START RECORDS SHOWN
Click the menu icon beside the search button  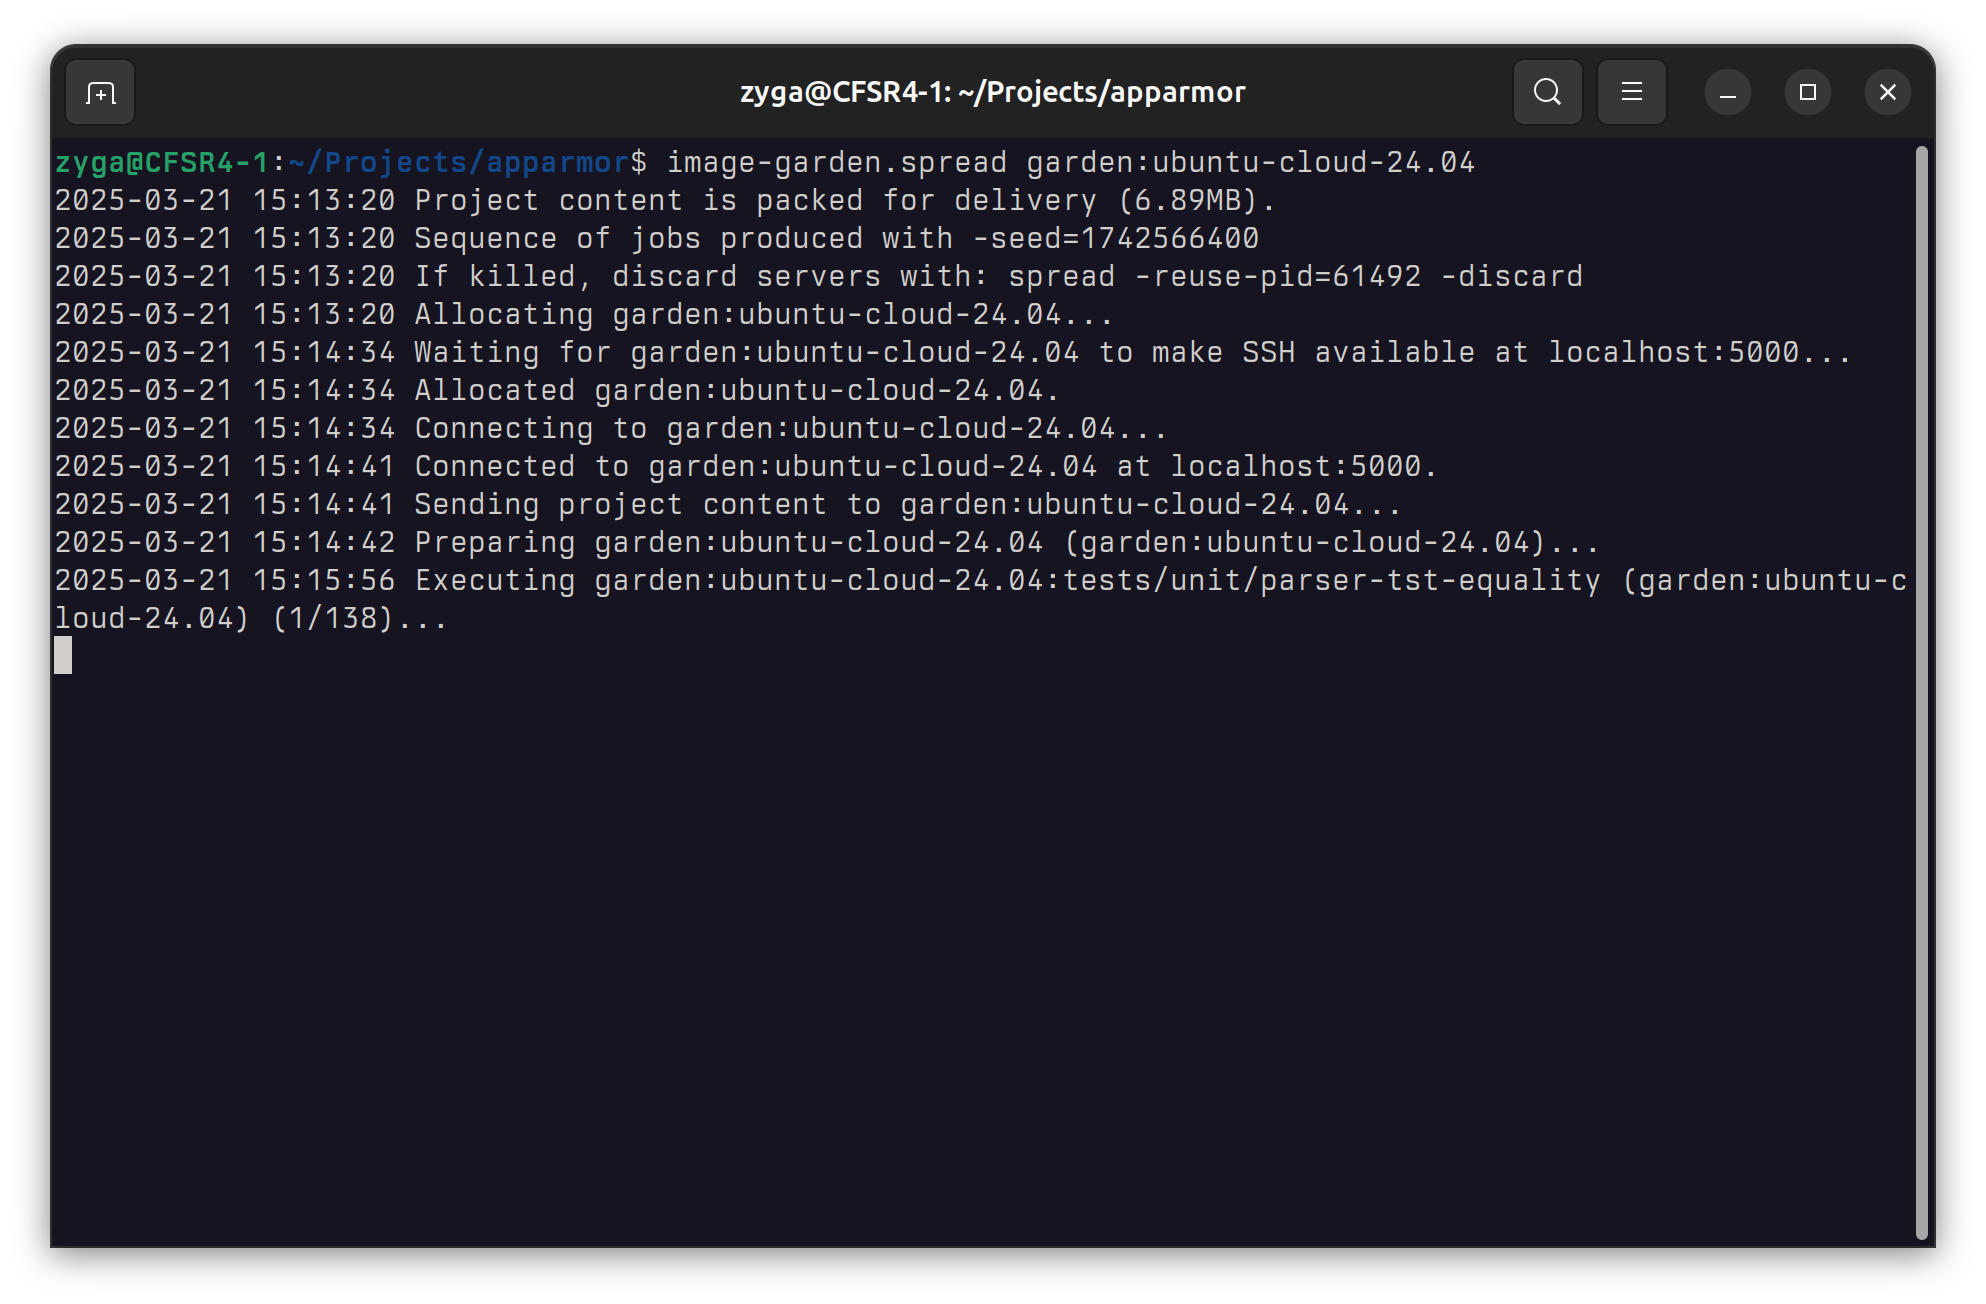(1631, 91)
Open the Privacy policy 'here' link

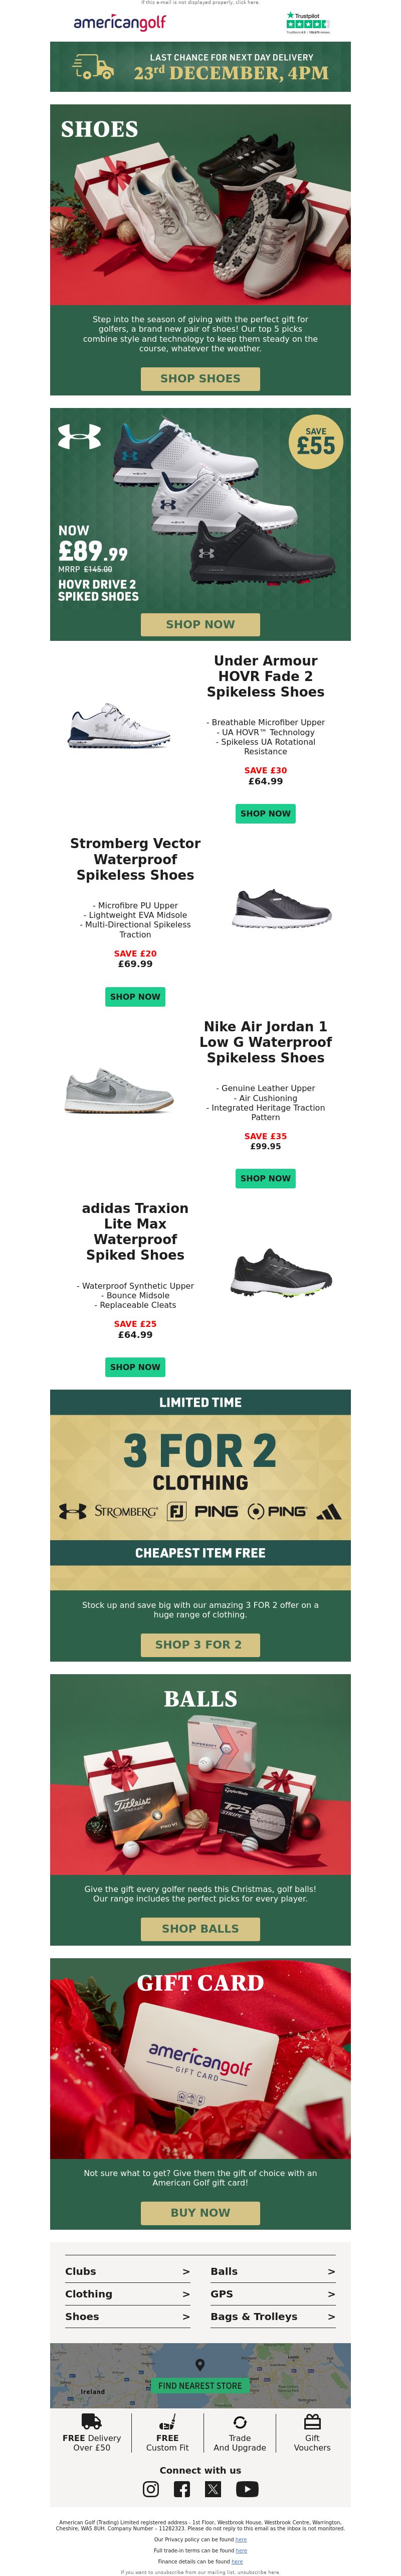241,2539
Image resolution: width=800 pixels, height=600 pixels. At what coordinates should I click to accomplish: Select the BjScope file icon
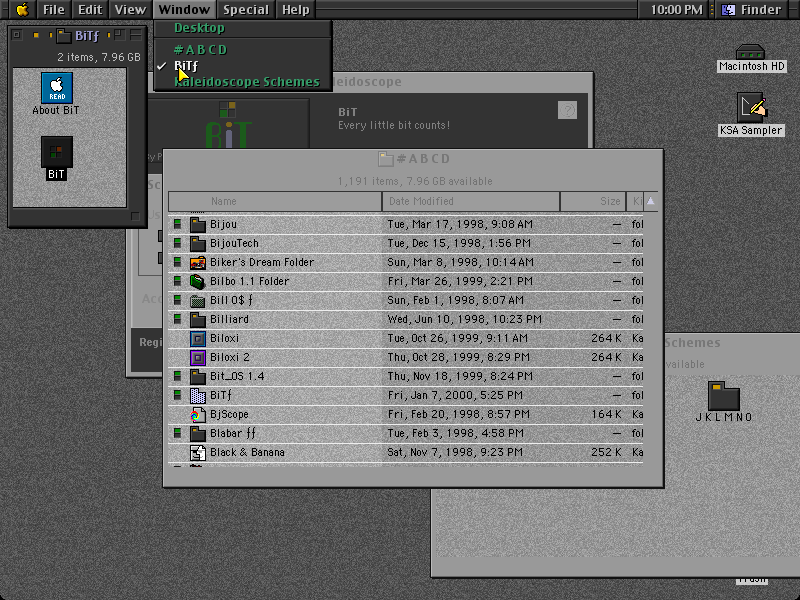[197, 414]
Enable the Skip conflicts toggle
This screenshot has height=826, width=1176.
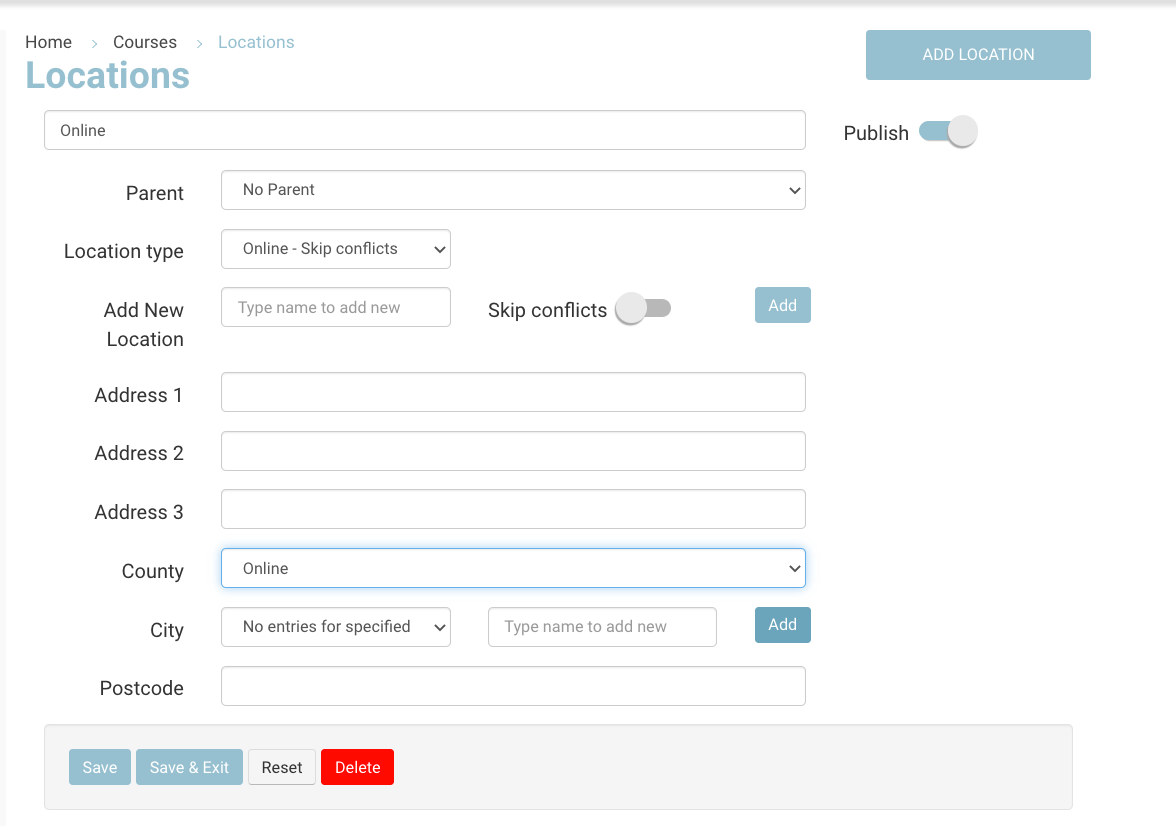pos(643,309)
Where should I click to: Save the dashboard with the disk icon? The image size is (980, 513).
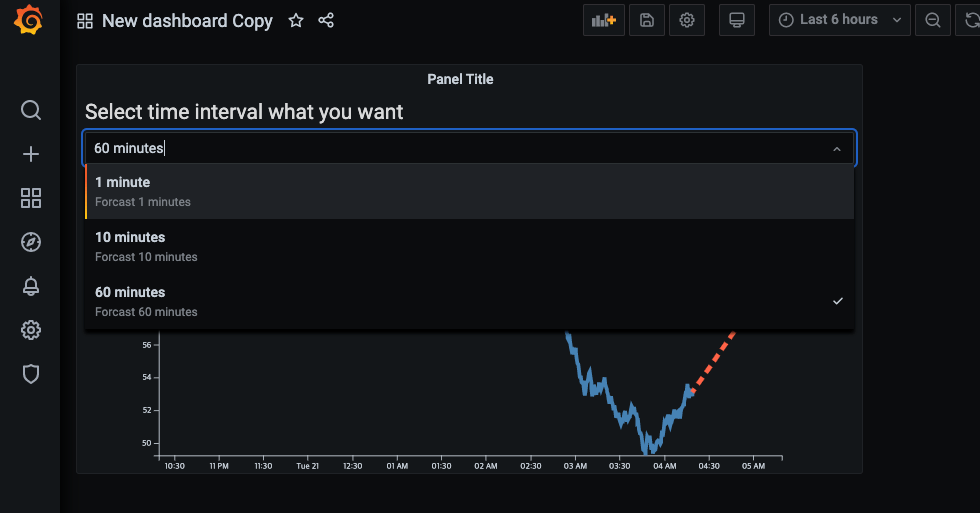click(647, 20)
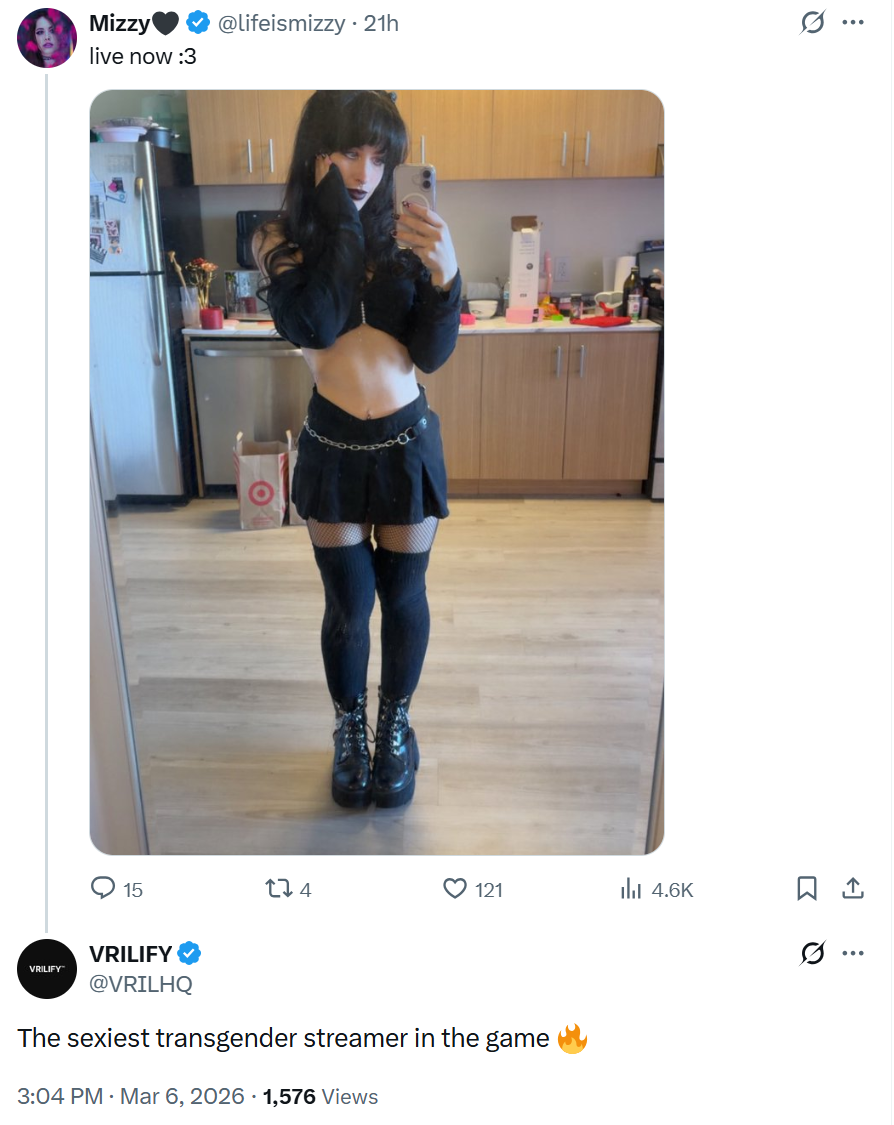
Task: Open Mizzy's profile avatar
Action: (47, 38)
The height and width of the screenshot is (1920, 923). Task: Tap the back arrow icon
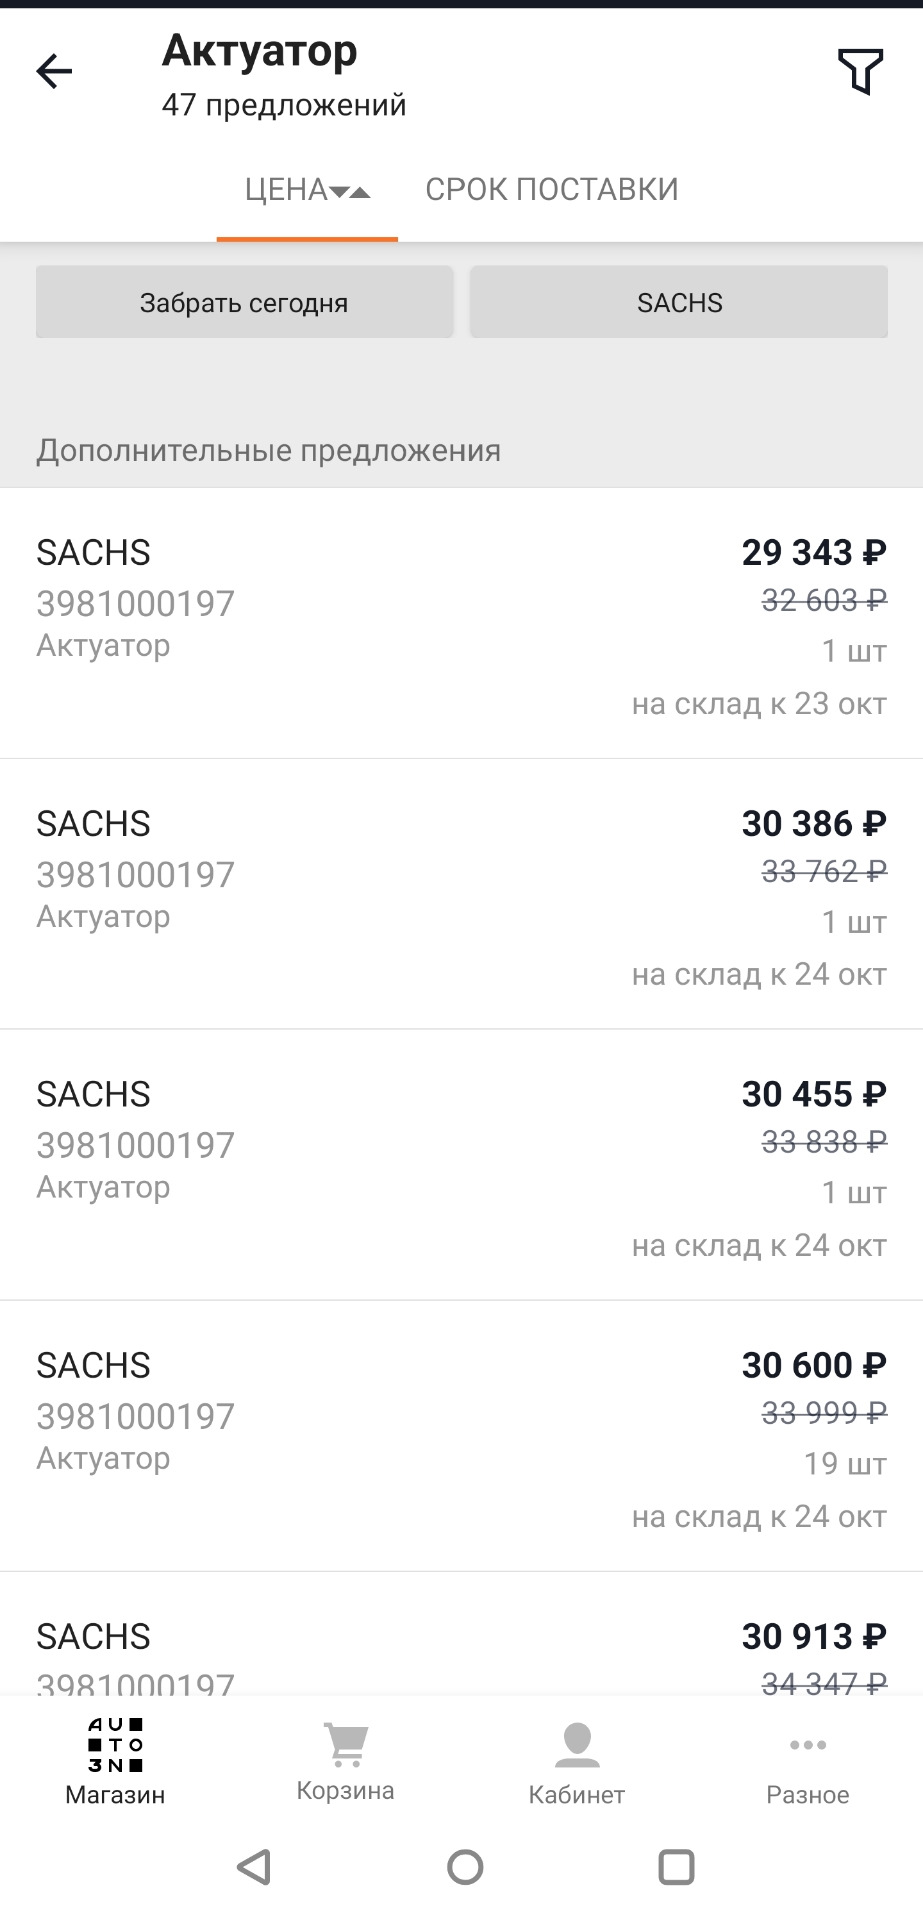[54, 71]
END RECORDS SHOWN
## WHAT TO WORK ON:
Set down again, exactly, the lines from the one with "The height and" to the last line of the data, both included and pictures excluded.

## ANSWER TO THIS EXERCISE:
The height and width of the screenshot is (1920, 923). Task: Tap the back arrow icon
[54, 71]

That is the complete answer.